Лишены выражения, как камни, красные глаза игв, выпучивающиеея по сторонам их цилиндрической головы и похожие на глаза мух; приспособлены к односложному, узко-амплитудному говору их вытянутые трубчатые губы. Разум их остер, холоден и сух; круг чувств – беден. Импульс демонического развития направил их путем, похожим на один из путей человеческой мысли. Не отвлекаемые порывами духовности, мало тревожимые чувственностью, приучившие себя обуздывать робкие вспышки своих эмоций ради задач общего порядка, они на лестнице рассудка обогнали нас.
Постепенно принимаешь непривычный для нашего разумения факт: оказывается, наука и техника не есть прерогатива разумных существ нашего слоя. Впрочем, на чем основан этот пустой предрассудок? Классический материализм выводил его дедуктивно из отрицания иномерных миров вообще; но на какой аргумент могла бы опереть религиозная философия априорный тезис, будто в четырехмерном мире не может существовать науки о законах этого мира, не может быть техники, использующей эти законы?
Условия отличны от наших – отлична и техника. Не водные пространства приходится преодолевать, но расплавленные, тускло-розовые или желтоватые озера вязкой лавы; соответственно отличны и суда. Сила притяжения сказывается иначе – иные механизмы помогают справляться с ней. Но не что иное, как эквиваленты колес, колоссальных по размерам, эластичностью же и прозрачностью напоминающих стрекозиные крылья, катятся по изнанке земной коры, и не какие-либо непредставимые принципы положены там в основу воздухоплавания, но ракета и винт.
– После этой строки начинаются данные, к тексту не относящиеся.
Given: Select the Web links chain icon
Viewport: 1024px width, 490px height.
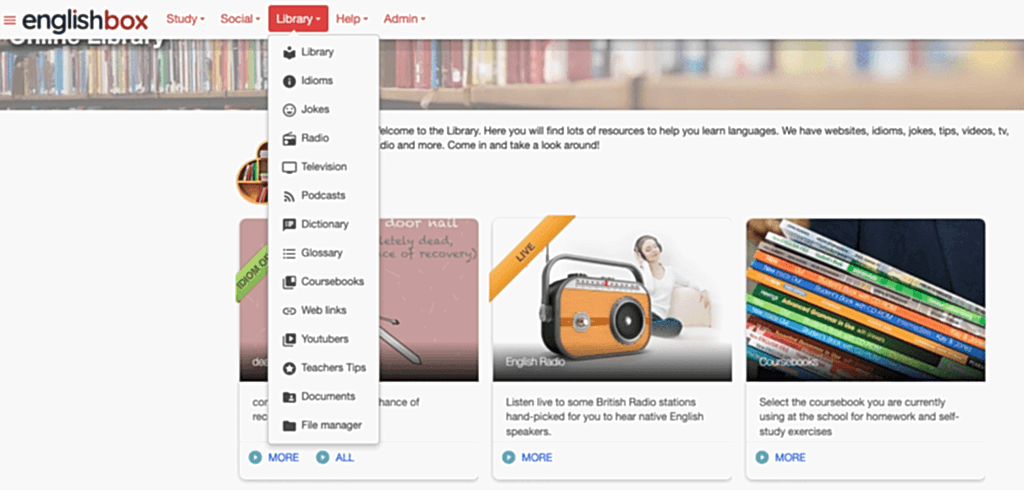Looking at the screenshot, I should (289, 311).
Вот, раскрывается перед очами великий город: нагромождение голых геометрических форм. Углы прямые, тупые, острые; пренебрежение закругленной линией. Кубы и ромбы. Конусы – и вновь ромбы и кубы. По различным степеням асимметрии распознаются стили различных эпох. Серые, красные, черные, коричневые тона: синие и зеленые в этом мире почти не воспринимаются, а чисто-белого нет вообще. Грузные уступы – трудно угадать: горы ли? зданья ли? Горы, превращенные в зданья: формы им придал рассудок, распухший от гордости собственной мощью.
Игрушечными жилищами лилипутов показались бы крупнейшие здания наших городов тому, кто видел центральные сооружения Друккарга. Высоту главного конуса, опрокинутого острием к диску подземного солнца и к системе четырехмерных лун, следовало бы измерять километрами. Старейшие из игв – а они очень долговечны – еще помнят те древние эпохи, когда конус был простою, хотя и величайшею из гор инфра-Урала. Теперь он давно уже выточен, выгрызен изнутри, тщательно обработан снаружи: он преобразован в капище.
В первой половине этого века архитектурная мысль людей вступила на схожую тропу. Но мы – не игвы: конструктивизм, возведенный в принцип, становится для нас нестерпим. Ничего, кроме уныния, не испытывает человек с живою душой, встречая кругом себя урбанистических уродов недавнего прошлого. Как временно отступившие, но не побежденные узурпаторы, пытавшиеся поглотить наши города, громоздятся кое-где, особенно на Западе, эти порождения абстрагирующего мозга. Они равно чужды всем стилям истории, – марсиане среди человечества.
Но игвам нравится именно абстрактность. Игра математических величин и отношений, научность концепций, взывающая к интеллекту и через него приподнимающая тонус чувств – вот что у них почитается зрелым и мудрым. Никаких прикрас: для прямого воздействия на эмоцию достаточно полированных облицовок. И когда они окидывают взором своих мушиных глаз это скопище схем, овеществленных в инфрабазальте, души их пучатся мрачной гордыней: как грандиозно-научна, как незамутненно-рассудочна наша мысль! как могуча!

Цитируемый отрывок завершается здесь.